- [WHAT THE EXERCISE ASKS]: Once the line with "Expand Dokumenty Sprzedaży" is found in the entries below, repeat it and each following line exactly, up to and including the line with "Close the window". Add no other lines.
*** Opening DATA FOR PROCESSING ***
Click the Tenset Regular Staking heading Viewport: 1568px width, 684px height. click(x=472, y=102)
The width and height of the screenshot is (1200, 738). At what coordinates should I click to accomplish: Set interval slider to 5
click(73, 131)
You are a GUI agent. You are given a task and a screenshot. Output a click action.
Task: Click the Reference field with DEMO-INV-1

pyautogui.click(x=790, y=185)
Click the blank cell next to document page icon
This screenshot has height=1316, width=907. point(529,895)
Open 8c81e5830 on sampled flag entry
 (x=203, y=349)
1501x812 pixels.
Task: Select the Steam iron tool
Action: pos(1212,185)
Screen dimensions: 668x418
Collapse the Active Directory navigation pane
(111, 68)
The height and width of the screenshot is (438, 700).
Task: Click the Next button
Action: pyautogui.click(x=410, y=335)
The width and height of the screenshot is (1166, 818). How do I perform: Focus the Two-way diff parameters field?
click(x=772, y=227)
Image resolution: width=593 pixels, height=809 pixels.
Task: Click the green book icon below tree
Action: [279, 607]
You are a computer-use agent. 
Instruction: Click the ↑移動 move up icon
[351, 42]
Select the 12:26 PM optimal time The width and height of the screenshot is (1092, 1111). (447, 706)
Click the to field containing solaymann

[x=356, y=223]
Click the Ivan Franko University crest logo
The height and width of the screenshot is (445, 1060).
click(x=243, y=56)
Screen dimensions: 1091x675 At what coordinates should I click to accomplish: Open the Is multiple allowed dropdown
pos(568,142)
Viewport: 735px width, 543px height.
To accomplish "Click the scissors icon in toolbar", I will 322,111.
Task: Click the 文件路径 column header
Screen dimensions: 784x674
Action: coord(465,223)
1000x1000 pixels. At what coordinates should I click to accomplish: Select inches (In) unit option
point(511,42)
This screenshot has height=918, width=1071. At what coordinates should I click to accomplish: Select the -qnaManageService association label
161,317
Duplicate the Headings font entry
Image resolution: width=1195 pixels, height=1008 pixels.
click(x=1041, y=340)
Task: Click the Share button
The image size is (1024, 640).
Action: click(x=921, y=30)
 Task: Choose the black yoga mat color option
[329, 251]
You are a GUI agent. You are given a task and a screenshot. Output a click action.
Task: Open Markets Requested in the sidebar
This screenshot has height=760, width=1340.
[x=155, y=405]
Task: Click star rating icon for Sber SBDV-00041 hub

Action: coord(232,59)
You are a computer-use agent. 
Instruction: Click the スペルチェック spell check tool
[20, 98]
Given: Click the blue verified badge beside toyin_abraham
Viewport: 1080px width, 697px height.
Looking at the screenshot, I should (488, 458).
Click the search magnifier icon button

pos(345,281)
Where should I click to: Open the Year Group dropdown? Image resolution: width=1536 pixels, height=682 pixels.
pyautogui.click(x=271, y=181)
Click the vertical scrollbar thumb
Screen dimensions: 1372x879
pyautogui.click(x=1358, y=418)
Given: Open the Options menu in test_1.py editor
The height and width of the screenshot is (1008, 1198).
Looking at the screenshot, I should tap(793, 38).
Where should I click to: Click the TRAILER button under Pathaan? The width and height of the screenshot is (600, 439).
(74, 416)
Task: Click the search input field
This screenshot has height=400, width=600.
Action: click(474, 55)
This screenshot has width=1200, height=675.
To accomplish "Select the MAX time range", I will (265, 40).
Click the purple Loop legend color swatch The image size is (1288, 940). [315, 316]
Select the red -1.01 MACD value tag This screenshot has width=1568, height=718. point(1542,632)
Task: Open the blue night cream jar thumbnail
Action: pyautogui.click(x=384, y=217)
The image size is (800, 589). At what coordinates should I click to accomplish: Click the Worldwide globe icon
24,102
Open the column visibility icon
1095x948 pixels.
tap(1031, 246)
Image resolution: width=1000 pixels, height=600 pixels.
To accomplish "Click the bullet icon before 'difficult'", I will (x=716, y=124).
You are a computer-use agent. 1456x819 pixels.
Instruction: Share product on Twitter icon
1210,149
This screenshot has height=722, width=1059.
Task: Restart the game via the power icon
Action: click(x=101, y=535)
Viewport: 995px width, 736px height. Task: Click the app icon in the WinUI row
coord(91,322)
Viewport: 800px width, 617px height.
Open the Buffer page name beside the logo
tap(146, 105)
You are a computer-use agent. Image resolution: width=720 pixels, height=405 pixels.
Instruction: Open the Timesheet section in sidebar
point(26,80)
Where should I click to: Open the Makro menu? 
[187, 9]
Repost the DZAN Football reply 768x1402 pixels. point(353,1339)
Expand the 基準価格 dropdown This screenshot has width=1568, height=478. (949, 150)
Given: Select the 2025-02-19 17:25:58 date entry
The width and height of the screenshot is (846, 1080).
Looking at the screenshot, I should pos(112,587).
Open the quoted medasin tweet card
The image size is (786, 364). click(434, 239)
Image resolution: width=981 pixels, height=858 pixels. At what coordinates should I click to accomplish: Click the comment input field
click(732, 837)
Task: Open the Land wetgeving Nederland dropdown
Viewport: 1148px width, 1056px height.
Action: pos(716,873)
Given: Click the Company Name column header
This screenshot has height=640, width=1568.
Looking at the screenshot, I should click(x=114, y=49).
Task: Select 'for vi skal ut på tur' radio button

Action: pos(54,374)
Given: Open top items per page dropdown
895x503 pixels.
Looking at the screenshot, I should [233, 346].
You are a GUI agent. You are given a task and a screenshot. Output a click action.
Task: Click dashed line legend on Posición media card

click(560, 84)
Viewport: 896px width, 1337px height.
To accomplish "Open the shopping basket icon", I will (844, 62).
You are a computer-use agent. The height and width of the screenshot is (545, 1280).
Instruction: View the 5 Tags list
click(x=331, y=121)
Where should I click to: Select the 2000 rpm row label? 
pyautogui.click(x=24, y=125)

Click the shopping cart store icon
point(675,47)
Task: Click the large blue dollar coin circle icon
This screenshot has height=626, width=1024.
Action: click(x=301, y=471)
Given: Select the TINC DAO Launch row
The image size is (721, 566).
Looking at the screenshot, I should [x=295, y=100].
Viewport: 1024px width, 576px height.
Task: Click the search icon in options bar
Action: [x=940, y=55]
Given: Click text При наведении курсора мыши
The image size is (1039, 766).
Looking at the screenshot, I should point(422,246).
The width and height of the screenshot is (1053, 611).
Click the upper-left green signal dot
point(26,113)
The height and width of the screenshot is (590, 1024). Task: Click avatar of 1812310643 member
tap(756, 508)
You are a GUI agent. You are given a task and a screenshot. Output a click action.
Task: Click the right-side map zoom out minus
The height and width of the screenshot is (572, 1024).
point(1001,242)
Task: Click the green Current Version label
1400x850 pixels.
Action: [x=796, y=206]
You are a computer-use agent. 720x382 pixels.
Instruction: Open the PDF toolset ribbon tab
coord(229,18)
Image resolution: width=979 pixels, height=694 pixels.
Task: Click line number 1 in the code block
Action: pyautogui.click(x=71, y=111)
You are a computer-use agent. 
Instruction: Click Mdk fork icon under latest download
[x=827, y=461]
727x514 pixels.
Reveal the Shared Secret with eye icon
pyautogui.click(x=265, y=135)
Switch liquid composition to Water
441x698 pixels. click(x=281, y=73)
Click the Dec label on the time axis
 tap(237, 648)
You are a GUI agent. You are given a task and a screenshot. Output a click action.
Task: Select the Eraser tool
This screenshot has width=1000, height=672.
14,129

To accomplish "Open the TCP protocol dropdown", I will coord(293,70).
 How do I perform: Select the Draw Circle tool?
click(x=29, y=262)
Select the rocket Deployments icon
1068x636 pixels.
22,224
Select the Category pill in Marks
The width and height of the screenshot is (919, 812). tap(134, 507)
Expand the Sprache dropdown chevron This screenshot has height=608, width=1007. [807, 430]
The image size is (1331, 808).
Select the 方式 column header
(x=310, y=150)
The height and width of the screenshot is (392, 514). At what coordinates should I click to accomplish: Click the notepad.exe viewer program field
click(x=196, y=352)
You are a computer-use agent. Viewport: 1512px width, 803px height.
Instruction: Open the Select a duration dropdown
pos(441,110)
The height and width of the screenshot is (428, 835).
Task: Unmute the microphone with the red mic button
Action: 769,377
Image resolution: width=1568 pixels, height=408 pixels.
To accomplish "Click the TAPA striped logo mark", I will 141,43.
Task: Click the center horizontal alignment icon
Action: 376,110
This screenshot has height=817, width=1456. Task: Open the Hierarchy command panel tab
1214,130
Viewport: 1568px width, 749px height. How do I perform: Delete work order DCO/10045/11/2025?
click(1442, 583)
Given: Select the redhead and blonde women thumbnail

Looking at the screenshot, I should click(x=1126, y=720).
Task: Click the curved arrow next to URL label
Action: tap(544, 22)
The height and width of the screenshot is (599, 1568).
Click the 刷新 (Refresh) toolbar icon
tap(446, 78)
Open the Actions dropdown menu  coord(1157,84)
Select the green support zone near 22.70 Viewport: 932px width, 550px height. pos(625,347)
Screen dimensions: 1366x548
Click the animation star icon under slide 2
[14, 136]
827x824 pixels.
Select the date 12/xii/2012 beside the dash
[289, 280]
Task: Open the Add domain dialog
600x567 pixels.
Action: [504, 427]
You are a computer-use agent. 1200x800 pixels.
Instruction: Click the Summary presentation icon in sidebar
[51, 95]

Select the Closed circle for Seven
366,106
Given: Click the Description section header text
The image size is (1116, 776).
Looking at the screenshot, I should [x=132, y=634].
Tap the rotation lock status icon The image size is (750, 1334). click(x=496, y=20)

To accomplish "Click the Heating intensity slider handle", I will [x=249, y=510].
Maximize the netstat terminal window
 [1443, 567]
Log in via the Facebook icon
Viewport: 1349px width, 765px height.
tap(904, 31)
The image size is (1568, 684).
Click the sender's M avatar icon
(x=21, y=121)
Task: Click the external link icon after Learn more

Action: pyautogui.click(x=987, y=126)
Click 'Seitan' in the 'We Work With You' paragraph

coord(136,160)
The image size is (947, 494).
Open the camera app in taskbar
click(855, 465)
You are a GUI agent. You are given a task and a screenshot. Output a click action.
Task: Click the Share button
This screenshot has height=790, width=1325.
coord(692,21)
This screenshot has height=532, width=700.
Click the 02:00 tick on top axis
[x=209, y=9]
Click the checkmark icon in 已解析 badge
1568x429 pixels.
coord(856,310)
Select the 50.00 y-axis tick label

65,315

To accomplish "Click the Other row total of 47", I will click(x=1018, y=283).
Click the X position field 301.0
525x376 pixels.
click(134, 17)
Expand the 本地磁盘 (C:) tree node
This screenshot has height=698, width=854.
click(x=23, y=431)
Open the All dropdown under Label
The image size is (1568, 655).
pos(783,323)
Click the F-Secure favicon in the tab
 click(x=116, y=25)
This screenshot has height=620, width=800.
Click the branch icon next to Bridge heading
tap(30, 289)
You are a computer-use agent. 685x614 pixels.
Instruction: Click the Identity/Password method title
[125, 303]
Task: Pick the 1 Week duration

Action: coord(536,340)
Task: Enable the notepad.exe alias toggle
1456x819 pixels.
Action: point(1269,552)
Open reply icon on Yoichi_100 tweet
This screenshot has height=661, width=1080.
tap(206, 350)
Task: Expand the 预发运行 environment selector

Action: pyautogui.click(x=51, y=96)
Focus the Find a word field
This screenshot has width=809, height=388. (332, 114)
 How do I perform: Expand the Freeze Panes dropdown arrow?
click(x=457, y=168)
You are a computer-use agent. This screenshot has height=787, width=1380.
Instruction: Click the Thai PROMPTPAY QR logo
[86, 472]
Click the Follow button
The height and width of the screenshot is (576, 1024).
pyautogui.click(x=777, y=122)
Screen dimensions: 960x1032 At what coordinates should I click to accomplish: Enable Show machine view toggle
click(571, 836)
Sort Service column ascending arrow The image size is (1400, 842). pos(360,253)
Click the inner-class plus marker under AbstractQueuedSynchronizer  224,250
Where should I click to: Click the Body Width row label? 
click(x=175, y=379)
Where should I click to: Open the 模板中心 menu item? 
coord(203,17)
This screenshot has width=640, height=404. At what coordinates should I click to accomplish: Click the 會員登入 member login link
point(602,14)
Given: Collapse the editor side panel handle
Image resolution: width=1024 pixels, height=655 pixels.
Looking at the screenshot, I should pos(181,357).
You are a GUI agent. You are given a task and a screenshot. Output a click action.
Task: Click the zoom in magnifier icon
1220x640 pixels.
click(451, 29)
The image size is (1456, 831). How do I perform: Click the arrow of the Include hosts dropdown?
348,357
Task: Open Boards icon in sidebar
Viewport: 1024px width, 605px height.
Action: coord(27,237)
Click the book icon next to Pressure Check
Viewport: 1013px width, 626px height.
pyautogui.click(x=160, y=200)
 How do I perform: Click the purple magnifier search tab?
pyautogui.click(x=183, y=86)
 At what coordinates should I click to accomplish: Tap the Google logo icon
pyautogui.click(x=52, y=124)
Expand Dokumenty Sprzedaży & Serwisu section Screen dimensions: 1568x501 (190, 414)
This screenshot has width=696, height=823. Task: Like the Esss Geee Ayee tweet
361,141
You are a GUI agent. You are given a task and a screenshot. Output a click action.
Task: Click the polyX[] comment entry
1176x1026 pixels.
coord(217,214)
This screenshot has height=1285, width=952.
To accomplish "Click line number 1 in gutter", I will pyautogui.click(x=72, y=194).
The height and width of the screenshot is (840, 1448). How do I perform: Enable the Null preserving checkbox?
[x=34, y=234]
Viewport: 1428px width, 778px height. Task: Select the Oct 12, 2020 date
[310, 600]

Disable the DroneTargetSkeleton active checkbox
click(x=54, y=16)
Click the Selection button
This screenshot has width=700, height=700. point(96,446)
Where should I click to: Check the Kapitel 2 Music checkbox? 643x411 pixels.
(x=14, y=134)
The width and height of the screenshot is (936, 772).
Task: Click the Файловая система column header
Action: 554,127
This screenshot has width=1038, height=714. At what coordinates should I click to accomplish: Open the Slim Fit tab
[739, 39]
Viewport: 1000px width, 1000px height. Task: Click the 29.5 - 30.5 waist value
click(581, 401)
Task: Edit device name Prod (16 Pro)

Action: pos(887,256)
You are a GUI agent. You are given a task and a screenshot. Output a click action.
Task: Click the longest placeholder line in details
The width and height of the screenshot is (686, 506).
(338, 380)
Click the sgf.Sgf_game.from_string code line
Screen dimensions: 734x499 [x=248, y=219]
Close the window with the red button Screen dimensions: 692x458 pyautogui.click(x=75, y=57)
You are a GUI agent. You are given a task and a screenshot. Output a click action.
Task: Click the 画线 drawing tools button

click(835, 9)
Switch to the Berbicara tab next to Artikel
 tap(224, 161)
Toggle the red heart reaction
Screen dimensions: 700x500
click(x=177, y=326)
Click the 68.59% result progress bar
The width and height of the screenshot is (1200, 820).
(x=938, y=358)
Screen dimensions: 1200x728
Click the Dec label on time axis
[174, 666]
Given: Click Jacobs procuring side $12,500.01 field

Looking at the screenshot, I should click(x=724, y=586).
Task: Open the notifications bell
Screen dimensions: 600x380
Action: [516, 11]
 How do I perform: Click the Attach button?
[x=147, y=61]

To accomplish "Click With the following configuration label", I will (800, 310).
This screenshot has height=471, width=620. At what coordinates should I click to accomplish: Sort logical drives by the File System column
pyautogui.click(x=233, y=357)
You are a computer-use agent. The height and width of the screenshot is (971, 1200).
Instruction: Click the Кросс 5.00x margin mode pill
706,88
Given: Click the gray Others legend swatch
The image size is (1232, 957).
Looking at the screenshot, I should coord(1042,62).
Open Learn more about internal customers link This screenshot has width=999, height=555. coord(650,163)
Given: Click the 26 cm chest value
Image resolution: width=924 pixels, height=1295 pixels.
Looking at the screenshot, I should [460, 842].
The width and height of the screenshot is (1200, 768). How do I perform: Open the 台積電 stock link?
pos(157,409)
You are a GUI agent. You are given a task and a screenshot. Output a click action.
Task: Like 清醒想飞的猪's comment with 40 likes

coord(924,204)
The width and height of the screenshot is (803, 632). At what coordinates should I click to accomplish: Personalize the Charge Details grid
*** Closing DATA FOR PROCESSING ***
- [TASK OUTPUT]:
Expand Dokumenty Sprzedaży & Serwisu section Screen dimensions: 1568x501 (190, 414)
This screenshot has width=696, height=823. Task: Like the Esss Geee Ayee tweet
361,141
You are a GUI agent. You are given a task and a screenshot. Output a click action.
Task: Click the polyX[] comment entry
1176x1026 pixels.
coord(217,214)
This screenshot has height=1285, width=952.
To accomplish "Click line number 1 in gutter", I will pyautogui.click(x=72, y=194).
The height and width of the screenshot is (840, 1448). How do I perform: Enable the Null preserving checkbox?
[x=34, y=234]
Viewport: 1428px width, 778px height. Task: Select the Oct 12, 2020 date
[310, 600]

Disable the DroneTargetSkeleton active checkbox
click(x=54, y=16)
Click the Selection button
This screenshot has width=700, height=700. point(96,446)
Where should I click to: Check the Kapitel 2 Music checkbox? 643x411 pixels.
(x=14, y=134)
The width and height of the screenshot is (936, 772).
Task: Click the Файловая система column header
Action: 554,127
This screenshot has width=1038, height=714. At what coordinates should I click to accomplish: Open the Slim Fit tab
[739, 39]
Viewport: 1000px width, 1000px height. Task: Click the 29.5 - 30.5 waist value
click(581, 401)
Task: Edit device name Prod (16 Pro)

Action: pos(887,256)
You are a GUI agent. You are given a task and a screenshot. Output a click action.
Task: Click the longest placeholder line in details
The width and height of the screenshot is (686, 506).
(338, 380)
Click the sgf.Sgf_game.from_string code line
Screen dimensions: 734x499 [x=248, y=219]
Close the window with the red button Screen dimensions: 692x458 pyautogui.click(x=75, y=57)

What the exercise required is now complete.